-- EXERCISE PROMPT --
These entries must be printed again exactly as they are.

-- GIVEN ENTRIES --
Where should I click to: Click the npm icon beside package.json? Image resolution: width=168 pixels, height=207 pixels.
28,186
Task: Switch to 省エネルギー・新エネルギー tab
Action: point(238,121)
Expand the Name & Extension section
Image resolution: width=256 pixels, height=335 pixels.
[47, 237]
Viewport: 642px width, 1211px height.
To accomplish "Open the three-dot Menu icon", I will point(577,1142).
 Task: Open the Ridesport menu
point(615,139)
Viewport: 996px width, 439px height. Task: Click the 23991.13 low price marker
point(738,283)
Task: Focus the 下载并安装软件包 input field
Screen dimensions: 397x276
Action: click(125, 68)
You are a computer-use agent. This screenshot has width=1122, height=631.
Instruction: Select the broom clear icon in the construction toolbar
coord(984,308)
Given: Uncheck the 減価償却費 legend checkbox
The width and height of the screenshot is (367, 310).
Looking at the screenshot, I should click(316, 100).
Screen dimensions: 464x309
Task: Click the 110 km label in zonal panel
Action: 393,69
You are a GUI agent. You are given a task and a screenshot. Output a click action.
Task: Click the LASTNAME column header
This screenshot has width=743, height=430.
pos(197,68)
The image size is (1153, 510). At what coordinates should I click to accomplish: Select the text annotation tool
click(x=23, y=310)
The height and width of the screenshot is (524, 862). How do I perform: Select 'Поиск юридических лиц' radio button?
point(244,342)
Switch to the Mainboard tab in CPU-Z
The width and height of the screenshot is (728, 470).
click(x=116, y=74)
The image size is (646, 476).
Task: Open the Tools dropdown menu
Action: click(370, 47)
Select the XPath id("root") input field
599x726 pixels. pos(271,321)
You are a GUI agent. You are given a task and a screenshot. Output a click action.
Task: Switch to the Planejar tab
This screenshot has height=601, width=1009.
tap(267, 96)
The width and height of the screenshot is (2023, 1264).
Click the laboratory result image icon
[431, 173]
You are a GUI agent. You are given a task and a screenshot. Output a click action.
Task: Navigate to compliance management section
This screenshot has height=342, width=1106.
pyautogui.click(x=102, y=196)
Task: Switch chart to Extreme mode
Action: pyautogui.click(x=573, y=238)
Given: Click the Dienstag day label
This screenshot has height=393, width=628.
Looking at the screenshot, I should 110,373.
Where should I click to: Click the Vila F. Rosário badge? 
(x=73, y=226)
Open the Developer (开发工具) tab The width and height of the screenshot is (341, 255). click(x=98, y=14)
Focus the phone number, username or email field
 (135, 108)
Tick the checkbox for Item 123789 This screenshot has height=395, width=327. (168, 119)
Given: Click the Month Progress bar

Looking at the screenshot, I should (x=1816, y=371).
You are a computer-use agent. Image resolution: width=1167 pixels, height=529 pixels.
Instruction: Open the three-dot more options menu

-- THE ANSWER --
Where should I click to: Click the npm icon beside package.json? Image resolution: width=168 pixels, height=207 pixels.
28,186
Task: Switch to 省エネルギー・新エネルギー tab
Action: point(238,121)
Expand the Name & Extension section
Image resolution: width=256 pixels, height=335 pixels.
[47, 237]
Viewport: 642px width, 1211px height.
To accomplish "Open the three-dot Menu icon", I will point(577,1142).
 Task: Open the Ridesport menu
point(615,139)
Viewport: 996px width, 439px height. Task: Click the 23991.13 low price marker
point(738,283)
Task: Focus the 下载并安装软件包 input field
Screen dimensions: 397x276
Action: click(125, 68)
You are a computer-use agent. This screenshot has width=1122, height=631.
Instruction: Select the broom clear icon in the construction toolbar
coord(984,308)
Given: Uncheck the 減価償却費 legend checkbox
The width and height of the screenshot is (367, 310).
Looking at the screenshot, I should click(316, 100).
Screen dimensions: 464x309
Task: Click the 110 km label in zonal panel
Action: 393,69
You are a GUI agent. You are given a task and a screenshot. Output a click action.
Task: Click the LASTNAME column header
This screenshot has width=743, height=430.
pos(197,68)
The image size is (1153, 510). At what coordinates should I click to accomplish: Select the text annotation tool
click(x=23, y=310)
The height and width of the screenshot is (524, 862). How do I perform: Select 'Поиск юридических лиц' radio button?
point(244,342)
Switch to the Mainboard tab in CPU-Z
The width and height of the screenshot is (728, 470).
click(x=116, y=74)
The image size is (646, 476).
Task: Open the Tools dropdown menu
Action: click(370, 47)
Select the XPath id("root") input field
599x726 pixels. pos(271,321)
You are a GUI agent. You are given a task and a screenshot. Output a click action.
Task: Switch to the Planejar tab
This screenshot has height=601, width=1009.
tap(267, 96)
The width and height of the screenshot is (2023, 1264).
Click the laboratory result image icon
[431, 173]
You are a GUI agent. You are given a task and a screenshot. Output a click action.
Task: Navigate to compliance management section
This screenshot has height=342, width=1106.
pyautogui.click(x=102, y=196)
Task: Switch chart to Extreme mode
Action: pyautogui.click(x=573, y=238)
Given: Click the Dienstag day label
This screenshot has height=393, width=628.
Looking at the screenshot, I should 110,373.
Where should I click to: Click the Vila F. Rosário badge? 
(x=73, y=226)
Open the Developer (开发工具) tab The width and height of the screenshot is (341, 255). click(x=98, y=14)
Focus the phone number, username or email field
 (135, 108)
Tick the checkbox for Item 123789 This screenshot has height=395, width=327. (168, 119)
Given: Click the Month Progress bar

Looking at the screenshot, I should (x=1816, y=371).
You are a computer-use agent. Image resolution: width=1167 pixels, height=529 pixels.
Instruction: Open the three-dot more options menu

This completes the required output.